• _DATA FOR THIS EXERCISE_:
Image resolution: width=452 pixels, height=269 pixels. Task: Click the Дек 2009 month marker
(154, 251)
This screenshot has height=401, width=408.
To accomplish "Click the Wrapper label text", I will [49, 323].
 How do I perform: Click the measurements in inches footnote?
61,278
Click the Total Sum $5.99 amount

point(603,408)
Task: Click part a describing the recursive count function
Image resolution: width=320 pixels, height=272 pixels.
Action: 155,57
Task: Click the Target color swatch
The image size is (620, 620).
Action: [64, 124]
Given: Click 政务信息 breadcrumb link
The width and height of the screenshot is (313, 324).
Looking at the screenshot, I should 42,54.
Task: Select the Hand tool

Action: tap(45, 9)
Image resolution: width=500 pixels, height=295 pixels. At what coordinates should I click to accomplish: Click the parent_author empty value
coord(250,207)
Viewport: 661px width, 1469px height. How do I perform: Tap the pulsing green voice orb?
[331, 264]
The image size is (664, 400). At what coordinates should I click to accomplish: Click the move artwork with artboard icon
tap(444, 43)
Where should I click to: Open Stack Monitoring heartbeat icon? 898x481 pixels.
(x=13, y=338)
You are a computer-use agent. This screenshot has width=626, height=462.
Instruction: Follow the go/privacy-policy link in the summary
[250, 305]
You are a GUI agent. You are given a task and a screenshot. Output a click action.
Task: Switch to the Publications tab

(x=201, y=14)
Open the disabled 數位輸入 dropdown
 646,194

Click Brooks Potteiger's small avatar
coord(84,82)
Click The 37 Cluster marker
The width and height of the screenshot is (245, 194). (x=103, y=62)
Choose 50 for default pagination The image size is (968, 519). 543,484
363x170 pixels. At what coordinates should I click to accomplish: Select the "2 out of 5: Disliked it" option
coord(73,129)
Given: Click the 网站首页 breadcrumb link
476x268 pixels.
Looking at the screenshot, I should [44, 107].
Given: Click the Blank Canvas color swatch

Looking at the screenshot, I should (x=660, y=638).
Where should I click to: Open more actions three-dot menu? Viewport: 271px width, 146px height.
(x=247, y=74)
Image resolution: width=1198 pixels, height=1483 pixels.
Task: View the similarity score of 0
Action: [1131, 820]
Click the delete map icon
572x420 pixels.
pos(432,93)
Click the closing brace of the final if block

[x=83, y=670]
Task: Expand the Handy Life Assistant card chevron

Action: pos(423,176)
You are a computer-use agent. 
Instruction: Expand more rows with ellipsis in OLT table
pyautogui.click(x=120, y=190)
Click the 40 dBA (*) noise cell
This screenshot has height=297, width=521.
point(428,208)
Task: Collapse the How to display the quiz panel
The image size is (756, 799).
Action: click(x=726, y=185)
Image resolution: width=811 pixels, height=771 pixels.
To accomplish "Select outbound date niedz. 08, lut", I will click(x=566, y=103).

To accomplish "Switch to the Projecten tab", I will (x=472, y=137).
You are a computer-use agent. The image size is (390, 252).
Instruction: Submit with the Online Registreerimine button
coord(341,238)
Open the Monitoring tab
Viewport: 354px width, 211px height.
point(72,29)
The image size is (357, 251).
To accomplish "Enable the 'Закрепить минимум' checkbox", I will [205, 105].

• _EXERCISE PROMPT_: Within the entries, find all lines holding "breadcrumb" and copy each one.

• _RESPONSE AREA_:
Given: Click 政务信息 breadcrumb link
Given: Click the 网站首页 breadcrumb link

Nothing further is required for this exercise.